==== Records for processing ====

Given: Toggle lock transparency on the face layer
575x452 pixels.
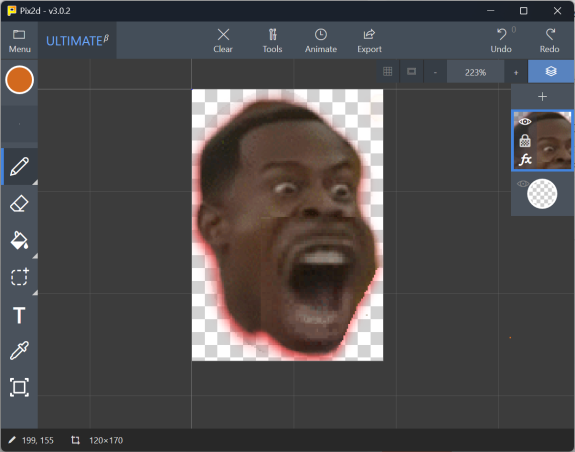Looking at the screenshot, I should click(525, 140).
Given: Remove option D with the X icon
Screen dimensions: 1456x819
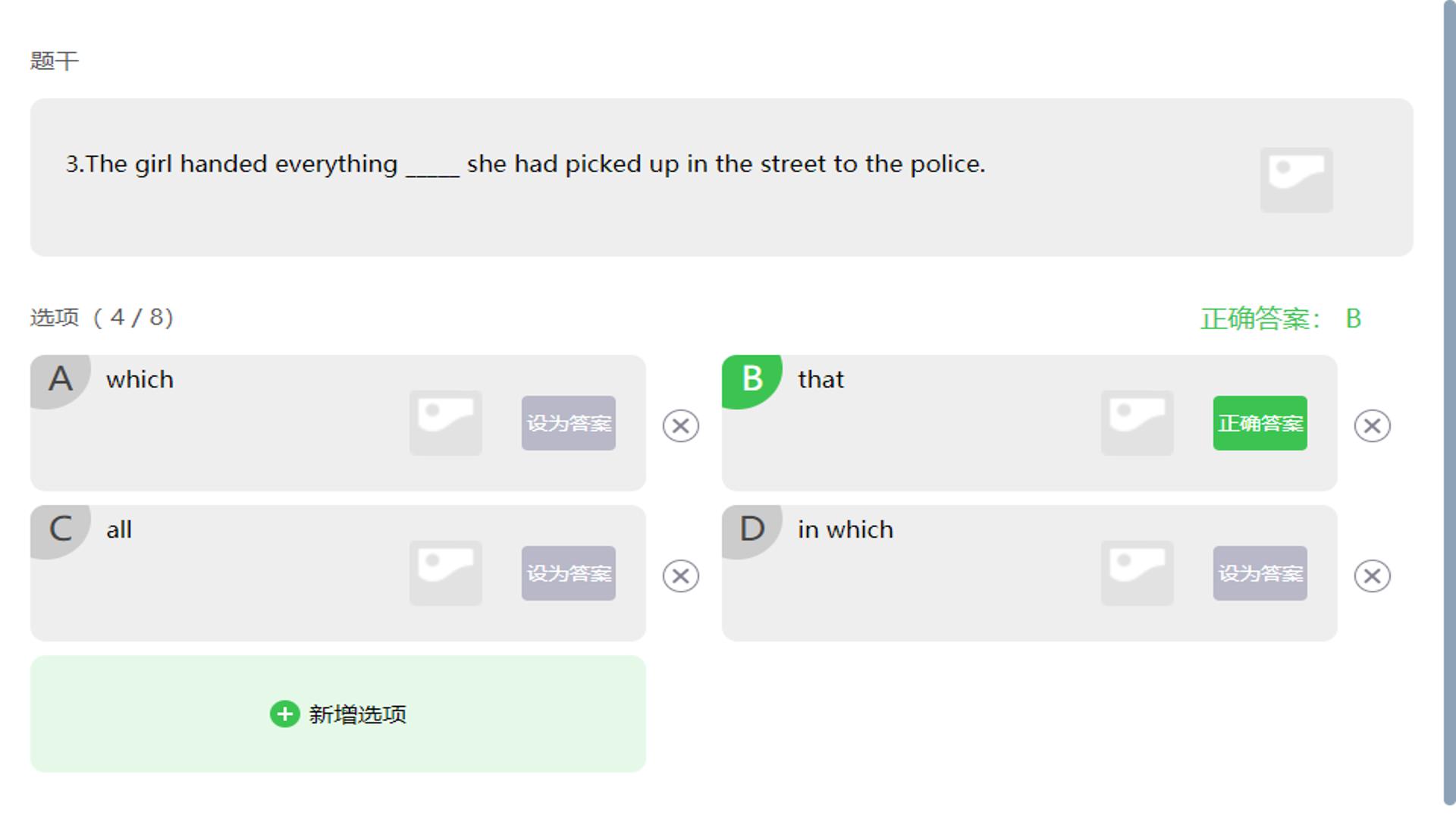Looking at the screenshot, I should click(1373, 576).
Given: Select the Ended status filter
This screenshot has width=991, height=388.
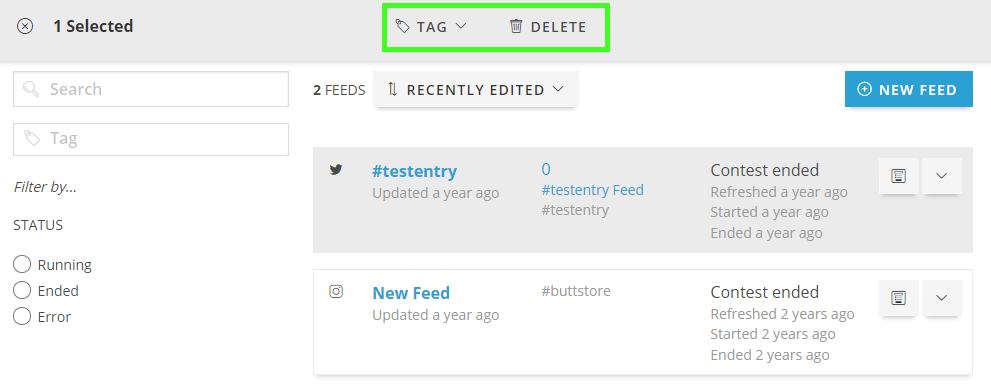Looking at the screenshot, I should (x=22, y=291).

====
==== Records for processing ====

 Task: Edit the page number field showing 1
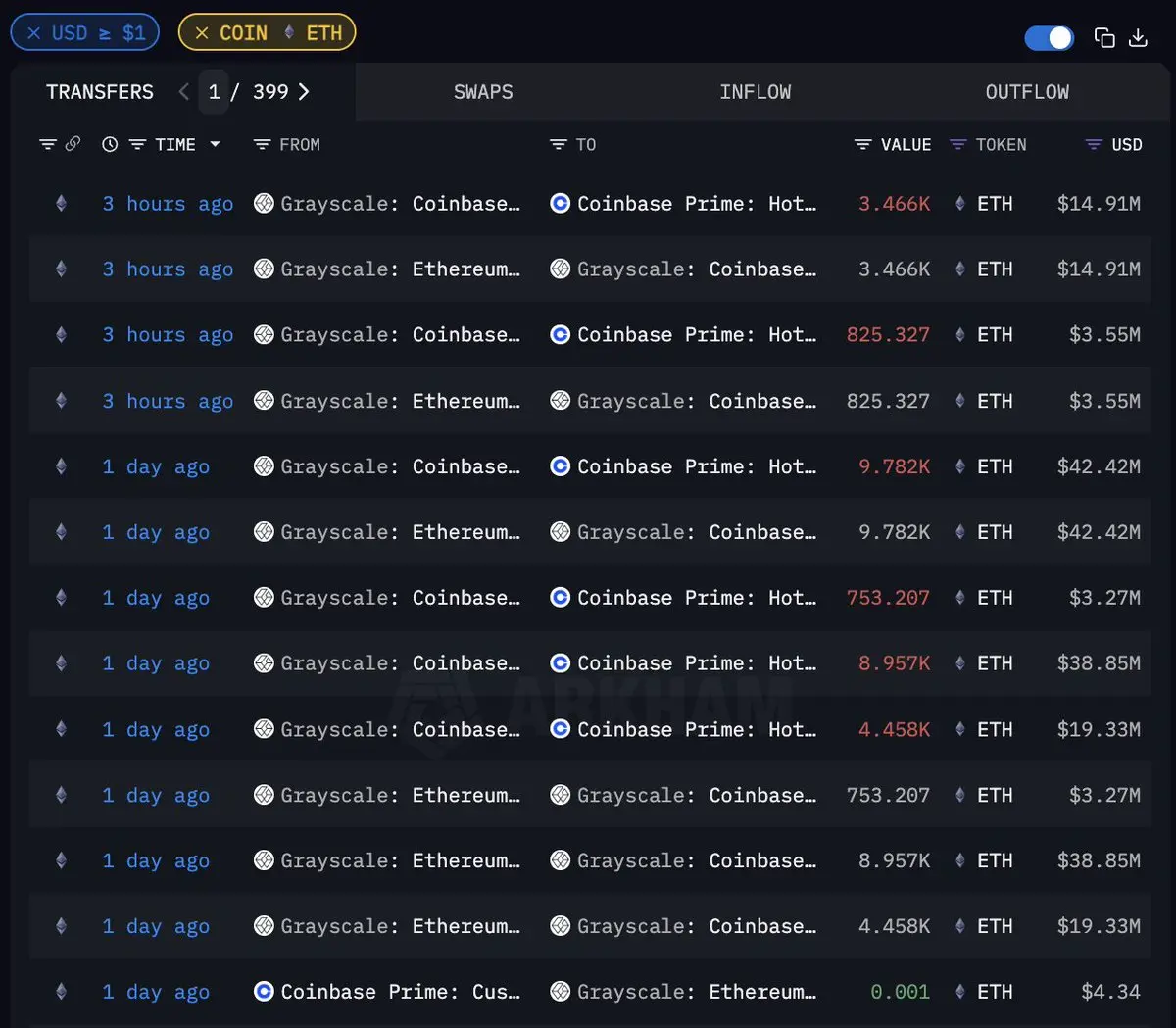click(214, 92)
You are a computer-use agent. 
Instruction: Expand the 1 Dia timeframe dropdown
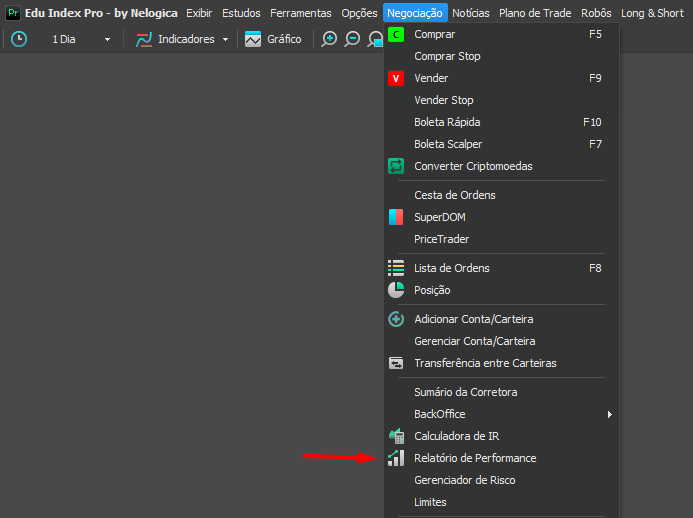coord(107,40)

====
==== Records for processing ====

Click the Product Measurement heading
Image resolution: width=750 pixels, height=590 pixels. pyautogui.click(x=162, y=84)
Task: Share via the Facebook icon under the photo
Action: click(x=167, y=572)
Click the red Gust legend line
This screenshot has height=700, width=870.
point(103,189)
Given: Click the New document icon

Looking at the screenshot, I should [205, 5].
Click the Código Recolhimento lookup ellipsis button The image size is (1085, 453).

====

Task to carry out: Give again the stretch of the entries above that begins at the line with "575x452 pixels." and ends at the line with "Given: Select the Ended status filter", word for word, with no pictures.

Reply to the task:
575x452 pixels.
Looking at the screenshot, I should click(525, 140).
Given: Remove option D with the X icon
Screen dimensions: 1456x819
Looking at the screenshot, I should click(1373, 576).
Given: Select the Ended status filter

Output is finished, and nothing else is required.